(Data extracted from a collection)
★ ★ ★ ★ ★ ★ ★

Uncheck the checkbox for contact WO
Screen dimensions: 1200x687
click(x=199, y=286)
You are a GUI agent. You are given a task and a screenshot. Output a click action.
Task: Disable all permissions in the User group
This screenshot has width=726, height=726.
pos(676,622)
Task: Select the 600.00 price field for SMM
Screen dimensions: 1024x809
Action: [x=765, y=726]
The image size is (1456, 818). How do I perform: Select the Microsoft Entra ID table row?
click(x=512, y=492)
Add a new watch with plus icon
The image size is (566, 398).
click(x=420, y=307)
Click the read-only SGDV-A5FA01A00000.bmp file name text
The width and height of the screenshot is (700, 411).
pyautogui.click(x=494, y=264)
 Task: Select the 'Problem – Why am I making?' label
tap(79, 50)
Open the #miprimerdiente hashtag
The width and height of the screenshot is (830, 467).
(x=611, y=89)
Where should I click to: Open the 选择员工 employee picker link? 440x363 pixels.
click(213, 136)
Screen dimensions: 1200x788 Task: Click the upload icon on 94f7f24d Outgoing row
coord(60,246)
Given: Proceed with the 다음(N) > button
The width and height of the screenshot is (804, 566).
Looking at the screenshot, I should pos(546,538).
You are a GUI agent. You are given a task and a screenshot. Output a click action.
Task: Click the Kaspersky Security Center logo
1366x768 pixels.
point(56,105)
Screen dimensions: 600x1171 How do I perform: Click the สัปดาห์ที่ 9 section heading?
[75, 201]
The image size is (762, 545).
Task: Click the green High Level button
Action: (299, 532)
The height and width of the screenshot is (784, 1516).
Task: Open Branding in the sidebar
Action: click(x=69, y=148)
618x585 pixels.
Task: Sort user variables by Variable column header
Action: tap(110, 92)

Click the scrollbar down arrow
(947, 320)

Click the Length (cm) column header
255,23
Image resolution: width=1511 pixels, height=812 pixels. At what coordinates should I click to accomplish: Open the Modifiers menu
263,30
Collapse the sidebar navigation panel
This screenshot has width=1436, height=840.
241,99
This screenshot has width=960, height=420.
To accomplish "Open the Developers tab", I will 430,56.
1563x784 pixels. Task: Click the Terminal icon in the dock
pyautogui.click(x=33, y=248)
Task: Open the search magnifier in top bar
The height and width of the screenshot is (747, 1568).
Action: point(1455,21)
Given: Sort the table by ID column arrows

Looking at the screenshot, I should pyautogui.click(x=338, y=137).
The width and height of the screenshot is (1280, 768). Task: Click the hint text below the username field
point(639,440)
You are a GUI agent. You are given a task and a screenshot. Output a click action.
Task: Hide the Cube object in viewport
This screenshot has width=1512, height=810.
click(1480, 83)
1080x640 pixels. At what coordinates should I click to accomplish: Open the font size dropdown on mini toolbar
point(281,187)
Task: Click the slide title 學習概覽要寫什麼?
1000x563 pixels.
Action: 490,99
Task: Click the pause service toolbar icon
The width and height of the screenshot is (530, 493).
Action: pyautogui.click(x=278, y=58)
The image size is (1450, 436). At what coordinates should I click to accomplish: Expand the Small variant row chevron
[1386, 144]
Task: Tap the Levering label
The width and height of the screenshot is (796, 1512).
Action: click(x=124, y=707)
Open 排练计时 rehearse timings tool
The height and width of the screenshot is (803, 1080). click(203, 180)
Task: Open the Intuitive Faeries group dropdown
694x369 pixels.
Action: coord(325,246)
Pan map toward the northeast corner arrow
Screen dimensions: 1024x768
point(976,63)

★ ★ ★ ★ ★ ★ ★

Try it
Every record must be repeated precisely and in full.

Result
Uncheck the checkbox for contact WO
Screen dimensions: 1200x687
click(x=199, y=286)
You are a GUI agent. You are given a task and a screenshot. Output a click action.
Task: Disable all permissions in the User group
This screenshot has width=726, height=726.
pos(676,622)
Task: Select the 600.00 price field for SMM
Screen dimensions: 1024x809
Action: [x=765, y=726]
The image size is (1456, 818). How do I perform: Select the Microsoft Entra ID table row?
click(x=512, y=492)
Add a new watch with plus icon
The image size is (566, 398).
click(x=420, y=307)
Click the read-only SGDV-A5FA01A00000.bmp file name text
The width and height of the screenshot is (700, 411).
pyautogui.click(x=494, y=264)
 Task: Select the 'Problem – Why am I making?' label
tap(79, 50)
Open the #miprimerdiente hashtag
The width and height of the screenshot is (830, 467).
(x=611, y=89)
Where should I click to: Open the 选择员工 employee picker link? 440x363 pixels.
click(213, 136)
Screen dimensions: 1200x788 Task: Click the upload icon on 94f7f24d Outgoing row
coord(60,246)
Given: Proceed with the 다음(N) > button
The width and height of the screenshot is (804, 566).
Looking at the screenshot, I should pos(546,538).
You are a GUI agent. You are given a task and a screenshot. Output a click action.
Task: Click the Kaspersky Security Center logo
1366x768 pixels.
point(56,105)
Screen dimensions: 600x1171 How do I perform: Click the สัปดาห์ที่ 9 section heading?
[75, 201]
The image size is (762, 545).
Task: Click the green High Level button
Action: (299, 532)
The height and width of the screenshot is (784, 1516).
Task: Open Branding in the sidebar
Action: click(x=69, y=148)
618x585 pixels.
Task: Sort user variables by Variable column header
Action: tap(110, 92)

Click the scrollbar down arrow
(947, 320)

Click the Length (cm) column header
255,23
Image resolution: width=1511 pixels, height=812 pixels. At what coordinates should I click to accomplish: Open the Modifiers menu
263,30
Collapse the sidebar navigation panel
This screenshot has width=1436, height=840.
241,99
This screenshot has width=960, height=420.
To accomplish "Open the Developers tab", I will 430,56.
1563x784 pixels. Task: Click the Terminal icon in the dock
pyautogui.click(x=33, y=248)
Task: Open the search magnifier in top bar
The height and width of the screenshot is (747, 1568).
Action: point(1455,21)
Given: Sort the table by ID column arrows

Looking at the screenshot, I should pyautogui.click(x=338, y=137).
The width and height of the screenshot is (1280, 768). Task: Click the hint text below the username field
point(639,440)
You are a GUI agent. You are given a task and a screenshot. Output a click action.
Task: Hide the Cube object in viewport
This screenshot has width=1512, height=810.
click(1480, 83)
1080x640 pixels. At what coordinates should I click to accomplish: Open the font size dropdown on mini toolbar
point(281,187)
Task: Click the slide title 學習概覽要寫什麼?
1000x563 pixels.
Action: 490,99
Task: Click the pause service toolbar icon
The width and height of the screenshot is (530, 493).
Action: pyautogui.click(x=278, y=58)
The image size is (1450, 436). At what coordinates should I click to accomplish: Expand the Small variant row chevron
[1386, 144]
Task: Tap the Levering label
The width and height of the screenshot is (796, 1512).
Action: click(x=124, y=707)
Open 排练计时 rehearse timings tool
The height and width of the screenshot is (803, 1080). click(203, 180)
Task: Open the Intuitive Faeries group dropdown
694x369 pixels.
Action: coord(325,246)
Pan map toward the northeast corner arrow
Screen dimensions: 1024x768
point(976,63)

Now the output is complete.